Judt acknowledges all this, but distinguishes the ubiquity of 20th-century history in popular and academic culture from a genuine understanding of our most recent past. The history that is most with us is the history we are “seeking actively to forget.” That which we choose to remember is confined to a “moral memory palace: a pedagogically serviceable Chamber of Historical Horrors.” The lessons it might have taught us are being willfully ignored.

This is one of two key themes that the author identifies within 23 reviews and essays collected in this volume, most of them written between 1994 and 2006 and published in The New York Review of Books. The book’s other theme is the “role of ideas and the responsibility of intellectuals” in the shaping of our world. Judt is foremost an intellectual historian, whose earliest work was on the French left, with its dazzling array of engaged luminaries, two of whom, Albert Camus and Louis Althusser, are represented here. But a wide swath of 20th-century intellectual history is comprehended in this collection, from the famous Communist apostate Arthur Koestler to the Holocaust survivor Primo Levi to John Paul II and the post-colonialist Edward Said, among others. And we are constantly reminded that in the world we have lost or forgotten, intellectuals had a greater stature and impact than they have today.

Forgetting the past and demoting the intellectual are both connected to the discrediting of ideology by the short-sighted, present-minded of today. The fact that ideologies were so hard-fought in the 20th century and responsible for the extraordinary death tolls associated with its wars and revolutions certainly makes us want to “turn the page,” as a current political campaign would implore. This is part of the forgetting, transcending the past and embracing the present as a new beginning, where the formerly divisive issues no longer signify. We are complacently celebrating the end of ideology, marked by the collapse of European Communism. This has taken the form in the United States of triumphalism, not only the end of ideology but the end of history as the Hegelian liberal state is fully realized. Ideas have become anachronistic, and so their partisans, the engaged intellectuals, can no longer claim a prominent place in public discourse. Ideas have been so degraded that it has become necessary to create ahistorical new ones, like Islamo-fascism, to extend the American century into the 21st century—inflating a tactic into an ideology that announced itself on Sept. 11, 2001.

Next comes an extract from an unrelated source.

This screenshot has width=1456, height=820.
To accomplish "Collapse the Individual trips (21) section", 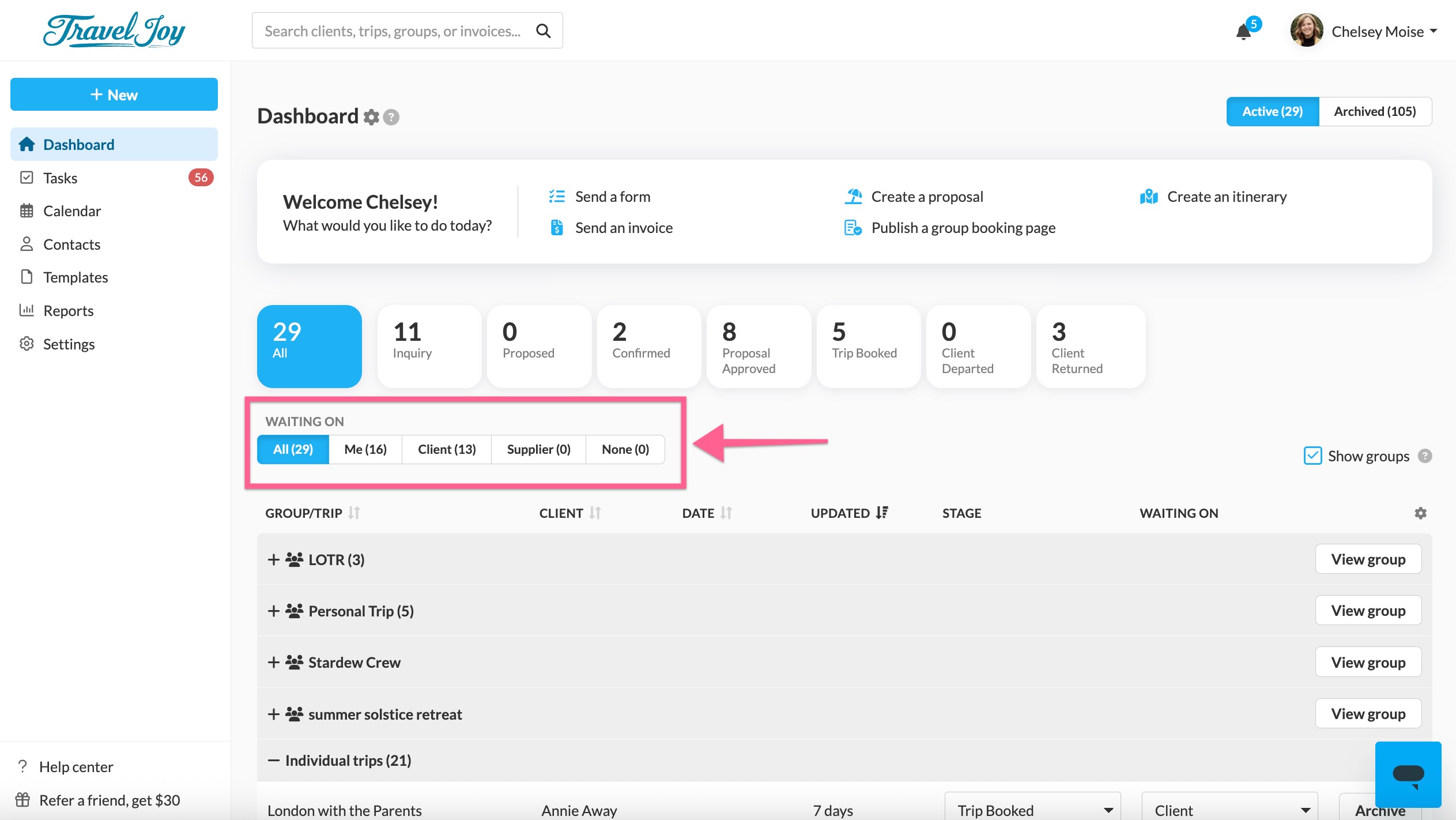I will pyautogui.click(x=273, y=761).
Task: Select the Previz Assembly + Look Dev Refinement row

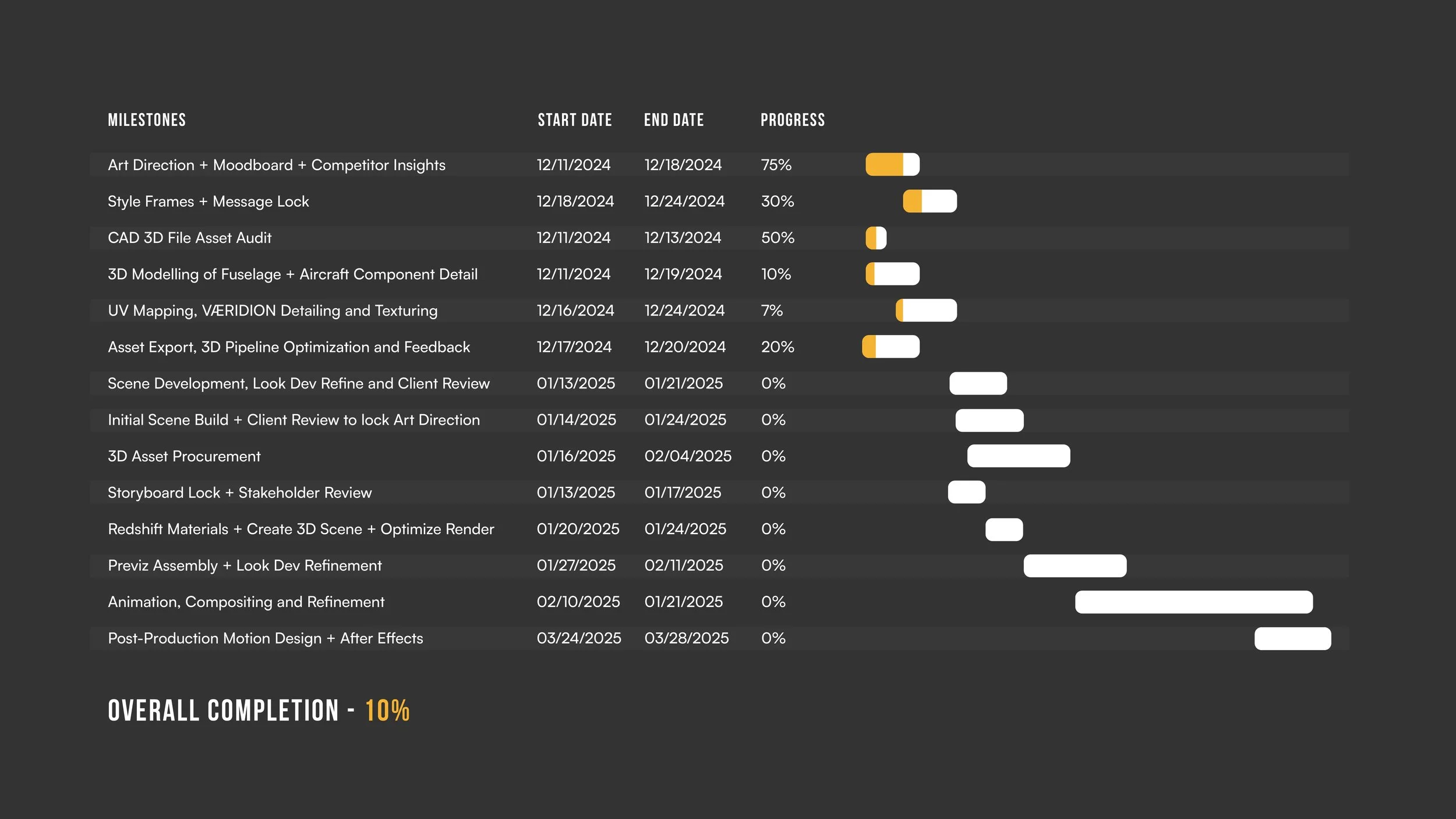Action: [245, 566]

The United States and Great Britain are also victims of the triumphalism of the free market, vindicated by the fall of Communism. One of the consequences of forgetting the past has been, Judt argues in several essays here, the decline of the welfare state. There are some things—education, health, responsible energy and environmental policies, basic social services—that cannot be left to the free market, and the provision of these can be secured only through the vast resources of the modern state. Judt reiterates the alarming slippage of the United States in categories such as worker productivity, infant mortality and health care. “We may find that a healthy democracy, far from being threatened by the regulatory state, actually depends on it.” It is ironic that the provision of an adequate safety net created the conditions of security in which the welfare state could be discarded. Will that discarding create again the social conditions based on insecurity and desperation that necessitated its rise in the first place? It is useful to remember that the welfare state was not the ideologically freighted creation of wild-eyed socialists, but a bipartisan attempt to balance market forces and the public good. Judt’s acerbic essay on Tony Blair and New Labor reminds us that the post-ideological is profoundly ideological. It is the flattening and distorting of history that allows this sleight of hand to succeed.

Reappraisals is an engagingly written book of innumerable pleasures and deep insights. The essays provoke a mental conversation with the author. Ideas and observations are thrown out as something of a tease, leaving the reader eager for fuller, lengthier discussion. There are essays on uniquely national experiences—British, French, even post-Communist Romanian—several pieces on the cold war, two rather controversial and critical essays on Israel, views on the Holocaust from both victims and the banally evil perpetrators, and brooding, pessimistic ruminations on George W. Bush’s America and how a past forgotten or distorted has surely come back to haunt us.

One may agree or disagree, but intellectual engagement with recent history has been made. The 20th century is seen as both useful and necessary for understanding the present.

 

 

Nancy J. Curtin is a professor of history at Fordham University in New York City.